### WHAT YOU WILL DO
The data must be written out once more, precisely as given.

[Data items]
=== Section Start ===
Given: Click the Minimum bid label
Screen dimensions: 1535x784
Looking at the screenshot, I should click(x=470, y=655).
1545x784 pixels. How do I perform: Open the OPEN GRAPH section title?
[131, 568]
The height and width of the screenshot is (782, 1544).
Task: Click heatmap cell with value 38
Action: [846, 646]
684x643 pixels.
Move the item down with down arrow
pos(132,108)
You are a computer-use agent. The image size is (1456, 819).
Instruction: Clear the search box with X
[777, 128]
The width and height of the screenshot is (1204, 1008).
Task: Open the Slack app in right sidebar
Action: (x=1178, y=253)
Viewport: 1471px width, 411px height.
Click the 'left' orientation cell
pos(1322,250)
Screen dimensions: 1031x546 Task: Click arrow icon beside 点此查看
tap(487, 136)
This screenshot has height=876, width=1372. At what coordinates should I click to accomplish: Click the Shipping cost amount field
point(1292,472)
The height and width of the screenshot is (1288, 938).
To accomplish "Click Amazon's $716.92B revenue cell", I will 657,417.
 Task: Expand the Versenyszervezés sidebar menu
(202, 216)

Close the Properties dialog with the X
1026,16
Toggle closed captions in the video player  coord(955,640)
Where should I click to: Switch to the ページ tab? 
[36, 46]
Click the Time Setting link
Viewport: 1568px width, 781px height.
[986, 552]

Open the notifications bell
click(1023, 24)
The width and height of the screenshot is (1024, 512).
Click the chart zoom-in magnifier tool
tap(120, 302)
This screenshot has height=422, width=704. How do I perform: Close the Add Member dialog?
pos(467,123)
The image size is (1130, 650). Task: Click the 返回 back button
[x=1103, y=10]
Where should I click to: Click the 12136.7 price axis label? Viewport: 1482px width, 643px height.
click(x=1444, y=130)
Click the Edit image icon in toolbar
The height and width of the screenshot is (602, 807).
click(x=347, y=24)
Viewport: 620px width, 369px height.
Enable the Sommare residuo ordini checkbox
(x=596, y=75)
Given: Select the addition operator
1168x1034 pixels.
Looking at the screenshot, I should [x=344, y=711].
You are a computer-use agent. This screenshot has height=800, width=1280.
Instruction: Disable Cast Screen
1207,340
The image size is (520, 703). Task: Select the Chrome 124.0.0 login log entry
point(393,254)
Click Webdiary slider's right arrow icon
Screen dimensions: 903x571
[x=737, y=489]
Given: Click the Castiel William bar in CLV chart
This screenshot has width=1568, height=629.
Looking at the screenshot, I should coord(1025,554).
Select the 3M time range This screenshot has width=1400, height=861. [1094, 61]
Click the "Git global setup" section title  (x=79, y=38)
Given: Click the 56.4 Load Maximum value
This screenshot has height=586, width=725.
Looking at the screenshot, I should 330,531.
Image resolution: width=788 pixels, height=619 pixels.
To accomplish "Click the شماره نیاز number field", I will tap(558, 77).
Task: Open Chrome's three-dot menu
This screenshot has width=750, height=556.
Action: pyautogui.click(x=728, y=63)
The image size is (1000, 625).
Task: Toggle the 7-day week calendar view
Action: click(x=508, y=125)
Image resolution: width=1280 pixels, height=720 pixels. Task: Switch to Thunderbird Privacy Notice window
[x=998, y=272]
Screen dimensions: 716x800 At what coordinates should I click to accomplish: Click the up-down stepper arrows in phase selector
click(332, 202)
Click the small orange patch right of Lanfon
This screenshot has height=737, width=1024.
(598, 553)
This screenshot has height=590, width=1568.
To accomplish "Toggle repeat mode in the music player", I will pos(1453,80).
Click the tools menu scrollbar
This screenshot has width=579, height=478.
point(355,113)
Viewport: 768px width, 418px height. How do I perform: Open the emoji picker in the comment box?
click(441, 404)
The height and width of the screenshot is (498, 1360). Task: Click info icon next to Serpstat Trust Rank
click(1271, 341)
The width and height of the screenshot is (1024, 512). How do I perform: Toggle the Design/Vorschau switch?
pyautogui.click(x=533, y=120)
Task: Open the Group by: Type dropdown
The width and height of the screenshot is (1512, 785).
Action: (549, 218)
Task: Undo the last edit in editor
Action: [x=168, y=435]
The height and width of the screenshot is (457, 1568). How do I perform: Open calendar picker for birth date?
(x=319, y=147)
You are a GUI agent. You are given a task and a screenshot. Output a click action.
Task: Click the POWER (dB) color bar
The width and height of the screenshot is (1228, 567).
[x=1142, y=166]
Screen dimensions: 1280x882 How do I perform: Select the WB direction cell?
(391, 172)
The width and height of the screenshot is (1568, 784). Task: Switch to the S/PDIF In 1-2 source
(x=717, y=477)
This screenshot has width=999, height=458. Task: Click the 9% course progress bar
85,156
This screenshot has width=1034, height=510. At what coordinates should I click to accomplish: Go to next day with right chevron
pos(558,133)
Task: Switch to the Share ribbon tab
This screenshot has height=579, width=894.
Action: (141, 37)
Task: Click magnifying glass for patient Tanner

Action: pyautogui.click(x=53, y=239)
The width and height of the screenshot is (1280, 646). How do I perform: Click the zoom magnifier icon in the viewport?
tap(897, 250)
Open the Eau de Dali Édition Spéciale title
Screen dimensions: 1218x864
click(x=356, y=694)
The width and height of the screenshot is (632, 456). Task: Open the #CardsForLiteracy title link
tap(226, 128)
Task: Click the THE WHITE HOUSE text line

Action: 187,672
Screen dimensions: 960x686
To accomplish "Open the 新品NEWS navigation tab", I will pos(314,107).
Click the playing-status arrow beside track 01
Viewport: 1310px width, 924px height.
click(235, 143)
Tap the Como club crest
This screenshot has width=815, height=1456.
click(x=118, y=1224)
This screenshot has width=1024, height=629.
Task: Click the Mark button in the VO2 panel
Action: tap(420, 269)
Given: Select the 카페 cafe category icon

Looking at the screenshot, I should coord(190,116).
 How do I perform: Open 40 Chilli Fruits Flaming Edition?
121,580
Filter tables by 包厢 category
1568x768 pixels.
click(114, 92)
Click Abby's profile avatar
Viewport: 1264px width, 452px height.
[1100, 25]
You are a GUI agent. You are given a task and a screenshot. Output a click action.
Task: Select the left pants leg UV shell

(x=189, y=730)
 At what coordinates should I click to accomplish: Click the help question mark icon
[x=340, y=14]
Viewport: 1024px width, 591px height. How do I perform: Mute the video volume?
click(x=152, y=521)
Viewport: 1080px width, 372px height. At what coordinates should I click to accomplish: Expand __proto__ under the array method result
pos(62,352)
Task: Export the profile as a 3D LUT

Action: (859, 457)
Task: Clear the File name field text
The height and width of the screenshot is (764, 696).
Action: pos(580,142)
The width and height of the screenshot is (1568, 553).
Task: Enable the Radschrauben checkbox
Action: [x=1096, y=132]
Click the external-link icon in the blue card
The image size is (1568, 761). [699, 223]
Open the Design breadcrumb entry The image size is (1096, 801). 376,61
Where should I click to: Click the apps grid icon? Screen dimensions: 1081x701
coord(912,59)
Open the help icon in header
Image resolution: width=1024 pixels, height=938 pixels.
=== Section End ===
### TASK RESPONSE
Given: Click the Minimum bid label
Screen dimensions: 1535x784
Looking at the screenshot, I should click(x=470, y=655).
1545x784 pixels. How do I perform: Open the OPEN GRAPH section title?
[131, 568]
The height and width of the screenshot is (782, 1544).
Task: Click heatmap cell with value 38
Action: [846, 646]
684x643 pixels.
Move the item down with down arrow
pos(132,108)
You are a computer-use agent. The image size is (1456, 819).
Instruction: Clear the search box with X
[777, 128]
The width and height of the screenshot is (1204, 1008).
Task: Open the Slack app in right sidebar
Action: (x=1178, y=253)
Viewport: 1471px width, 411px height.
Click the 'left' orientation cell
pos(1322,250)
Screen dimensions: 1031x546 Task: Click arrow icon beside 点此查看
tap(487, 136)
This screenshot has height=876, width=1372. At what coordinates should I click to accomplish: Click the Shipping cost amount field
point(1292,472)
The height and width of the screenshot is (1288, 938).
To accomplish "Click Amazon's $716.92B revenue cell", I will 657,417.
 Task: Expand the Versenyszervezés sidebar menu
(202, 216)

Close the Properties dialog with the X
1026,16
Toggle closed captions in the video player  coord(955,640)
Where should I click to: Switch to the ページ tab? 
[36, 46]
Click the Time Setting link
Viewport: 1568px width, 781px height.
[986, 552]

Open the notifications bell
click(1023, 24)
The width and height of the screenshot is (1024, 512).
Click the chart zoom-in magnifier tool
tap(120, 302)
This screenshot has height=422, width=704. How do I perform: Close the Add Member dialog?
pos(467,123)
The image size is (1130, 650). Task: Click the 返回 back button
[x=1103, y=10]
Where should I click to: Click the 12136.7 price axis label? Viewport: 1482px width, 643px height.
click(x=1444, y=130)
Click the Edit image icon in toolbar
The height and width of the screenshot is (602, 807).
click(x=347, y=24)
Viewport: 620px width, 369px height.
Enable the Sommare residuo ordini checkbox
(x=596, y=75)
Given: Select the addition operator
1168x1034 pixels.
Looking at the screenshot, I should [x=344, y=711].
You are a computer-use agent. This screenshot has height=800, width=1280.
Instruction: Disable Cast Screen
1207,340
The image size is (520, 703). Task: Select the Chrome 124.0.0 login log entry
point(393,254)
Click Webdiary slider's right arrow icon
Screen dimensions: 903x571
[x=737, y=489]
Given: Click the Castiel William bar in CLV chart
This screenshot has width=1568, height=629.
Looking at the screenshot, I should coord(1025,554).
Select the 3M time range This screenshot has width=1400, height=861. [1094, 61]
Click the "Git global setup" section title  (x=79, y=38)
Given: Click the 56.4 Load Maximum value
This screenshot has height=586, width=725.
Looking at the screenshot, I should 330,531.
Image resolution: width=788 pixels, height=619 pixels.
To accomplish "Click the شماره نیاز number field", I will tap(558, 77).
Task: Open Chrome's three-dot menu
This screenshot has width=750, height=556.
Action: pyautogui.click(x=728, y=63)
The image size is (1000, 625).
Task: Toggle the 7-day week calendar view
Action: click(x=508, y=125)
Image resolution: width=1280 pixels, height=720 pixels. Task: Switch to Thunderbird Privacy Notice window
[x=998, y=272]
Screen dimensions: 716x800 At what coordinates should I click to accomplish: Click the up-down stepper arrows in phase selector
click(332, 202)
Click the small orange patch right of Lanfon
This screenshot has height=737, width=1024.
(598, 553)
This screenshot has height=590, width=1568.
To accomplish "Toggle repeat mode in the music player", I will pos(1453,80).
Click the tools menu scrollbar
This screenshot has width=579, height=478.
point(355,113)
Viewport: 768px width, 418px height. How do I perform: Open the emoji picker in the comment box?
click(441, 404)
The height and width of the screenshot is (498, 1360). Task: Click info icon next to Serpstat Trust Rank
click(1271, 341)
The width and height of the screenshot is (1024, 512). How do I perform: Toggle the Design/Vorschau switch?
pyautogui.click(x=533, y=120)
Task: Open the Group by: Type dropdown
The width and height of the screenshot is (1512, 785).
Action: (549, 218)
Task: Undo the last edit in editor
Action: [x=168, y=435]
The height and width of the screenshot is (457, 1568). How do I perform: Open calendar picker for birth date?
(x=319, y=147)
You are a GUI agent. You are given a task and a screenshot. Output a click action.
Task: Click the POWER (dB) color bar
The width and height of the screenshot is (1228, 567).
[x=1142, y=166]
Screen dimensions: 1280x882 How do I perform: Select the WB direction cell?
(391, 172)
The width and height of the screenshot is (1568, 784). Task: Switch to the S/PDIF In 1-2 source
(x=717, y=477)
This screenshot has width=999, height=458. Task: Click the 9% course progress bar
85,156
This screenshot has width=1034, height=510. At what coordinates should I click to accomplish: Go to next day with right chevron
pos(558,133)
Task: Switch to the Share ribbon tab
This screenshot has height=579, width=894.
Action: (141, 37)
Task: Click magnifying glass for patient Tanner

Action: pyautogui.click(x=53, y=239)
The width and height of the screenshot is (1280, 646). How do I perform: Click the zoom magnifier icon in the viewport?
tap(897, 250)
Open the Eau de Dali Édition Spéciale title
Screen dimensions: 1218x864
click(x=356, y=694)
The width and height of the screenshot is (632, 456). Task: Open the #CardsForLiteracy title link
tap(226, 128)
Task: Click the THE WHITE HOUSE text line

Action: 187,672
Screen dimensions: 960x686
To accomplish "Open the 新品NEWS navigation tab", I will pos(314,107).
Click the playing-status arrow beside track 01
Viewport: 1310px width, 924px height.
click(235, 143)
Tap the Como club crest
This screenshot has width=815, height=1456.
click(x=118, y=1224)
This screenshot has width=1024, height=629.
Task: Click the Mark button in the VO2 panel
Action: tap(420, 269)
Given: Select the 카페 cafe category icon

Looking at the screenshot, I should coord(190,116).
 How do I perform: Open 40 Chilli Fruits Flaming Edition?
121,580
Filter tables by 包厢 category
1568x768 pixels.
click(114, 92)
Click Abby's profile avatar
Viewport: 1264px width, 452px height.
[1100, 25]
You are a GUI agent. You are given a task and a screenshot. Output a click action.
Task: Select the left pants leg UV shell

(x=189, y=730)
 At what coordinates should I click to accomplish: Click the help question mark icon
[x=340, y=14]
Viewport: 1024px width, 591px height. How do I perform: Mute the video volume?
click(x=152, y=521)
Viewport: 1080px width, 372px height. At what coordinates should I click to accomplish: Expand __proto__ under the array method result
pos(62,352)
Task: Export the profile as a 3D LUT

Action: (859, 457)
Task: Clear the File name field text
The height and width of the screenshot is (764, 696).
Action: pos(580,142)
The width and height of the screenshot is (1568, 553).
Task: Enable the Radschrauben checkbox
Action: [x=1096, y=132]
Click the external-link icon in the blue card
The image size is (1568, 761). [699, 223]
Open the Design breadcrumb entry The image size is (1096, 801). 376,61
Where should I click to: Click the apps grid icon? Screen dimensions: 1081x701
coord(912,59)
Open the help icon in header
Image resolution: width=1024 pixels, height=938 pixels.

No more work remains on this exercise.